◆ Goal of the exercise
Nothing but the lines holding the string "Räuchermännchen" should appear in the answer. Copy them from the entries.
── Exercise inputs
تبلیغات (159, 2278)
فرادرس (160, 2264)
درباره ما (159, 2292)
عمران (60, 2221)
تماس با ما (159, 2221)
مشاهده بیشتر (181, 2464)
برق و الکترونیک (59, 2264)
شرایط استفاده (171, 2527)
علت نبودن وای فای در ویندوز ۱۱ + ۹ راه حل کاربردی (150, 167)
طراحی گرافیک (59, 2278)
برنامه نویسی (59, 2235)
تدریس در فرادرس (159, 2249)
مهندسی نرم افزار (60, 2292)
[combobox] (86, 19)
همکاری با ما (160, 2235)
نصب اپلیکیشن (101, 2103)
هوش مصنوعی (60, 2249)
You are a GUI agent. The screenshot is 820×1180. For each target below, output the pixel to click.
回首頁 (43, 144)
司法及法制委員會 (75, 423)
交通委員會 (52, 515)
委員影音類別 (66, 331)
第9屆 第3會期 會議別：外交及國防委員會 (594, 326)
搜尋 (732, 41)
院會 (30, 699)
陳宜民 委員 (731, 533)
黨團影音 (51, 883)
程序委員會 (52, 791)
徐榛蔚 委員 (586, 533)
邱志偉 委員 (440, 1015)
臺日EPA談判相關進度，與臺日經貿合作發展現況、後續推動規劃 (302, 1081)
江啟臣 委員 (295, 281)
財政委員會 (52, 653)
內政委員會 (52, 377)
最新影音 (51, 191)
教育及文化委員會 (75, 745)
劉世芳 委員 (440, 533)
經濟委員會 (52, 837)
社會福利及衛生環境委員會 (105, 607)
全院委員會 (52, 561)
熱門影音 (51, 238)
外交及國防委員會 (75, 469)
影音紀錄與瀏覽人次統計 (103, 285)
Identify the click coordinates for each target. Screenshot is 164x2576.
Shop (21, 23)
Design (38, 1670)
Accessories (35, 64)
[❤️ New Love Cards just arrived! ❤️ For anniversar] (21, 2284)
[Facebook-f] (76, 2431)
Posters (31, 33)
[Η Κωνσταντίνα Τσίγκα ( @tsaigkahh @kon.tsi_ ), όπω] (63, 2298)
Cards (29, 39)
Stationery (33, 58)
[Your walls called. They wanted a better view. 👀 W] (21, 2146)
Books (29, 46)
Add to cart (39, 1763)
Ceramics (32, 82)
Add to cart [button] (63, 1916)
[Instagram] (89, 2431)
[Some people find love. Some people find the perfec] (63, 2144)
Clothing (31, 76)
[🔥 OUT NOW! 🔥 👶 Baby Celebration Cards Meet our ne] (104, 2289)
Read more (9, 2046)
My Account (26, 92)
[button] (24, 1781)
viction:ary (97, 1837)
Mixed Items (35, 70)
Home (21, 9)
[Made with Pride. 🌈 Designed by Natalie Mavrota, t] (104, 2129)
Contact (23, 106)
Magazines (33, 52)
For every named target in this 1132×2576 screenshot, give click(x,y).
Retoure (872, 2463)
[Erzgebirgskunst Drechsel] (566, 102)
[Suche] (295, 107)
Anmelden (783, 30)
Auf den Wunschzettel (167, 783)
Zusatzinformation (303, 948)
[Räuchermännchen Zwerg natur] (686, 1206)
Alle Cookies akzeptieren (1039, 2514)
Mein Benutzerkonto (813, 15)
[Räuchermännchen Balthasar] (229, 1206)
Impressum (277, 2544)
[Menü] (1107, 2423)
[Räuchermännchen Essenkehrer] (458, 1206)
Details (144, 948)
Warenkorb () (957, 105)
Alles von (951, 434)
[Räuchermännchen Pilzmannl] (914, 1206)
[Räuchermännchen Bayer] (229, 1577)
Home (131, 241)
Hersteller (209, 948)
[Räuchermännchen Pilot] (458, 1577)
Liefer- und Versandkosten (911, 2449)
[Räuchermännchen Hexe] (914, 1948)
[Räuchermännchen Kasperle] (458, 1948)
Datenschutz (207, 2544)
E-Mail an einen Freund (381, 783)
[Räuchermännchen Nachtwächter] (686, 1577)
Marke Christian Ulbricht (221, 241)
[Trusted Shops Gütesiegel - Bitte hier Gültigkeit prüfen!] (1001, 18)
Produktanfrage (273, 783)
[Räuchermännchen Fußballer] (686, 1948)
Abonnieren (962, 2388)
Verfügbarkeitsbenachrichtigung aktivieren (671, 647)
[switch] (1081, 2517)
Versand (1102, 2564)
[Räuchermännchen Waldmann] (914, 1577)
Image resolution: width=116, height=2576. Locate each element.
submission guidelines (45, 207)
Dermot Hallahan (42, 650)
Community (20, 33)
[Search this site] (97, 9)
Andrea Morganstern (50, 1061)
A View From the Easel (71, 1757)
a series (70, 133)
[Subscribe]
────
◆ Exercise result
[Räuchermännchen Zwerg natur] (686, 1206)
[Räuchermännchen Balthasar] (229, 1206)
[Räuchermännchen Essenkehrer] (458, 1206)
[Räuchermännchen Pilzmannl] (914, 1206)
[Räuchermännchen Bayer] (229, 1577)
[Räuchermännchen Pilot] (458, 1577)
[Räuchermännchen Hexe] (914, 1948)
[Räuchermännchen Kasperle] (458, 1948)
[Räuchermännchen Nachtwächter] (686, 1577)
[Räuchermännchen Fußballer] (686, 1948)
[Räuchermännchen Waldmann] (914, 1577)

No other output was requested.